Com a arbitragem do uruguaio Roberto Silveira, o duelo será transmitido pela Globo para o estado de São Paulo e pelo SporTV para todo o Brasil, além do acompanhamento em Tempo Real do GloboEsporte.com a partir das 19h30, com vídeos exclusivos e entradas ao vivo direto do Pacaembu.

header as escalações 2 (Foto: arte esporte)

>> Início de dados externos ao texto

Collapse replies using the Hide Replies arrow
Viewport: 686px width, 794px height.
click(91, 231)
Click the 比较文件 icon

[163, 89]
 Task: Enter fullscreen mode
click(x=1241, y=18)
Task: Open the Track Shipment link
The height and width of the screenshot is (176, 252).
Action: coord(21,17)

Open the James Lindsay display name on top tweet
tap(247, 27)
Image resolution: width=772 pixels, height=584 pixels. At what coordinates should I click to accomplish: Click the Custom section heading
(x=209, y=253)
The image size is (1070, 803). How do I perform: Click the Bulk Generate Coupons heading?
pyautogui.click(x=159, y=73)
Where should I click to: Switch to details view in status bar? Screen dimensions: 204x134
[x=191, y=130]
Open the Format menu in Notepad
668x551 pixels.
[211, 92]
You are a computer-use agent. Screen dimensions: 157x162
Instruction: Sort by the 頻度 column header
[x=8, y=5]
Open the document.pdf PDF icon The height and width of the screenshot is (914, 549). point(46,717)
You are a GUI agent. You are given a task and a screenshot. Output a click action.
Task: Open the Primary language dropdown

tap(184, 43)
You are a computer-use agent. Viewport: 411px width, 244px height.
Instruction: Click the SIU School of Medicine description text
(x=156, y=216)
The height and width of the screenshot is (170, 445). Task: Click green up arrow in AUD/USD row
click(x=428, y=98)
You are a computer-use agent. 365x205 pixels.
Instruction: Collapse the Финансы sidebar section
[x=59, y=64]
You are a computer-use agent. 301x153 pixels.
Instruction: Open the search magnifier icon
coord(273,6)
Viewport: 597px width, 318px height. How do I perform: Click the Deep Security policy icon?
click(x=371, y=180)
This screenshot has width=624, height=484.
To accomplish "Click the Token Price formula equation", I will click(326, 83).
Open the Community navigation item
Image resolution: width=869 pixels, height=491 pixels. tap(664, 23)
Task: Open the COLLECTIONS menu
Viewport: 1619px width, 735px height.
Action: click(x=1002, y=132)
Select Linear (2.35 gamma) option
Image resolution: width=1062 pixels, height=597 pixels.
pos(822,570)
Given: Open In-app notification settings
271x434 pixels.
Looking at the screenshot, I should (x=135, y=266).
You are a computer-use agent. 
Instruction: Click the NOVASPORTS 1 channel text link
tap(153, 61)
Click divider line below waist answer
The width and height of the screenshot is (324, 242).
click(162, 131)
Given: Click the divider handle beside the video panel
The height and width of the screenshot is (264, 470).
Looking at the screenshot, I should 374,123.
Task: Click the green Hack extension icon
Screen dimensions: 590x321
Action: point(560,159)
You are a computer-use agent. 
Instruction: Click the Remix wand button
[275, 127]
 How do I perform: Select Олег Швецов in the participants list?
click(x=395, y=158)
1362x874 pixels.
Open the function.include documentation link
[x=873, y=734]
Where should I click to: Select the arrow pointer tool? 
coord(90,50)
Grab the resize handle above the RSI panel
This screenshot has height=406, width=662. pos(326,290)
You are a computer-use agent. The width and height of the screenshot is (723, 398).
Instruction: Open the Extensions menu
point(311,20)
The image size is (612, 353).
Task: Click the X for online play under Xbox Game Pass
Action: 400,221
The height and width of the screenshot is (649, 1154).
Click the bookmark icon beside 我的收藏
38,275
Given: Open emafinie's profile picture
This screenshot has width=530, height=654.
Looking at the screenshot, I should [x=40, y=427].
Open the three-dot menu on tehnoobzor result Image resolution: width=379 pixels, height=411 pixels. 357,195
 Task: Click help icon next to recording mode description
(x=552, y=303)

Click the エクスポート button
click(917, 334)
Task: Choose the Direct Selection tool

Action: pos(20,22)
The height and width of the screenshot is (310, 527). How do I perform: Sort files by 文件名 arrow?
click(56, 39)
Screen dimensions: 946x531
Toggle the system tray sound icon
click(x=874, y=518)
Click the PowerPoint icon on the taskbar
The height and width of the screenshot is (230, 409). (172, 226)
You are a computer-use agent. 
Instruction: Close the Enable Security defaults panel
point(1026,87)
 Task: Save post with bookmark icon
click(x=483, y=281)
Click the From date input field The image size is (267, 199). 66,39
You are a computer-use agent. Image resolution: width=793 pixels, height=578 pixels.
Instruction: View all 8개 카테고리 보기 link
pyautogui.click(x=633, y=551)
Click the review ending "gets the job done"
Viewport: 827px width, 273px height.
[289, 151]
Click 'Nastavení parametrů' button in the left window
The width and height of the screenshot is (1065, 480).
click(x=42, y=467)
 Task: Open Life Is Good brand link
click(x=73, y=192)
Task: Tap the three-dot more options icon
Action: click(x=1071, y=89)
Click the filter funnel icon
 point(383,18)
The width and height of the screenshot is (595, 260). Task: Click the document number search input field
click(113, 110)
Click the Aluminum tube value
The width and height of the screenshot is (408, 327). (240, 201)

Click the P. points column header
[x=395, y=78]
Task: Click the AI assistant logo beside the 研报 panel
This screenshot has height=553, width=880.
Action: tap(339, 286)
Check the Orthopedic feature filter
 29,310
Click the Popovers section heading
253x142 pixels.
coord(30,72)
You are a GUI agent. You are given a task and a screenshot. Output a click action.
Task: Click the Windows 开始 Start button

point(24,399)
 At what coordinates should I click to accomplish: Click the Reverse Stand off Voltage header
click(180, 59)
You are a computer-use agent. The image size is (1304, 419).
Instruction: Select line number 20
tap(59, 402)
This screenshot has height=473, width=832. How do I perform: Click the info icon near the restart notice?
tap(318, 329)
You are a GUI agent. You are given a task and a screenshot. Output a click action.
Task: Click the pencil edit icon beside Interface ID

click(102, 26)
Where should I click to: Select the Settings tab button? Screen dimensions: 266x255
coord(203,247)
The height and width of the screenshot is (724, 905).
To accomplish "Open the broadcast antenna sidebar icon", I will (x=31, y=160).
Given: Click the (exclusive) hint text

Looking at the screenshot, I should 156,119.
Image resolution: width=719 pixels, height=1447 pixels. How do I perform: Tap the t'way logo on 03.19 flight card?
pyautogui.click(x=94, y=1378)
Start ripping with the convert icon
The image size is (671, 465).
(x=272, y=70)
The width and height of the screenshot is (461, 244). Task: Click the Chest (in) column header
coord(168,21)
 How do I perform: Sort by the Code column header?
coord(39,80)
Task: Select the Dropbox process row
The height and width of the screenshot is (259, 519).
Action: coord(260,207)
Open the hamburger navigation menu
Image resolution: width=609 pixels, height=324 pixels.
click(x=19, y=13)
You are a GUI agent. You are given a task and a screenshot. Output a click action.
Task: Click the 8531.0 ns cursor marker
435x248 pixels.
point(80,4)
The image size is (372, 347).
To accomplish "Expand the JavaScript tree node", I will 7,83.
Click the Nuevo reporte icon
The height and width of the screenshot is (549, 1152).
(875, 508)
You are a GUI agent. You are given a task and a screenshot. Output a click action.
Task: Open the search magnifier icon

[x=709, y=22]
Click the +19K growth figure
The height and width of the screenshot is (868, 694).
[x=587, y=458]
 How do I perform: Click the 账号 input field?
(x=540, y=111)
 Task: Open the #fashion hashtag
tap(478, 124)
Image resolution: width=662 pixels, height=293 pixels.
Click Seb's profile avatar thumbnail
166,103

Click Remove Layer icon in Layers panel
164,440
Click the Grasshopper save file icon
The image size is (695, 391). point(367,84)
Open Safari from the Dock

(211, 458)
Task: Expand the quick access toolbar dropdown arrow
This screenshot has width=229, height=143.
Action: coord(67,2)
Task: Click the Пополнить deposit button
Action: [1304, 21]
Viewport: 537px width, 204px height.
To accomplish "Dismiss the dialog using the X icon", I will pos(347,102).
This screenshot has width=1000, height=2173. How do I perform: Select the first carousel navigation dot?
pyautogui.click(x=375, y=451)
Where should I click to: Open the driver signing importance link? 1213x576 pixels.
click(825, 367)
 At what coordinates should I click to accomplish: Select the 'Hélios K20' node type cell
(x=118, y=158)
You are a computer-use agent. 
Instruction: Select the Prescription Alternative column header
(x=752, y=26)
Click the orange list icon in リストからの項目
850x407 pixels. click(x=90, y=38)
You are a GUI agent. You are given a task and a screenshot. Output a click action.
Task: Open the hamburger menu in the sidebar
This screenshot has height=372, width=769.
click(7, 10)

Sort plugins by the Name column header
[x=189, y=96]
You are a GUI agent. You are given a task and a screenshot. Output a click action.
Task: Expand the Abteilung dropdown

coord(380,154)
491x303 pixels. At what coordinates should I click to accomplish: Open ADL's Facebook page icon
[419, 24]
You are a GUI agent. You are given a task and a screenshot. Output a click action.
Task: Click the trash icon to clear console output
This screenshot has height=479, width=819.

Ponte Preta: sem muito a esconder, Jorginho confirmou que vai mandar a campo o que tem de melhor e considera o time ideal para o duelo. Após dar folga aos titulares no domingo, pelo Brasileirão, o treinador terá todos à disposição para o duelo. No esquema 4-4-2, a Alvinegra começa o jogo com: Roberto, Artur, César, Diego Sacoman e Uendel; Baraka, Fellipe Bastos, Fernando Bob e Elias; Rildo e Leonardo.

Lanús: o técnico Guillermo Barros Schelotto vai contar com o retorno do volante Jorge Ortiz, livre de suspensão. O atleta, porém, ainda não tem vaga assegurada no time. Pasquini e Ayala disputam com ele a preferência do treinador. No ataque, Pereyra Díaz deve ser o escolhido para o lugar do lesionado Acosta. Assim, os argentinos devem começar com: Marchesín; Araujo, Goltz, Izquierdoz e Velázquez; Diego González, Somoza e Ortiz (Pasquini ou Ayala); Melano, Santiago Silva e Pereyra Díaz.

header quem está fora (Foto: Editoria de Arte/Globoesporte.com)

Ponte Preta: Adrianinho, punido com cinco jogos de suspensão pela Conmebol, não atua em nenhum do jogos. O atleta foi expulso diante do Vélez Sarsfield, nas quartas de final.

Lanús: o atacante Acosta, que se machucou na partida de volta da semifinal contra o Libertad, está vetado é o único desfalque do time argentino.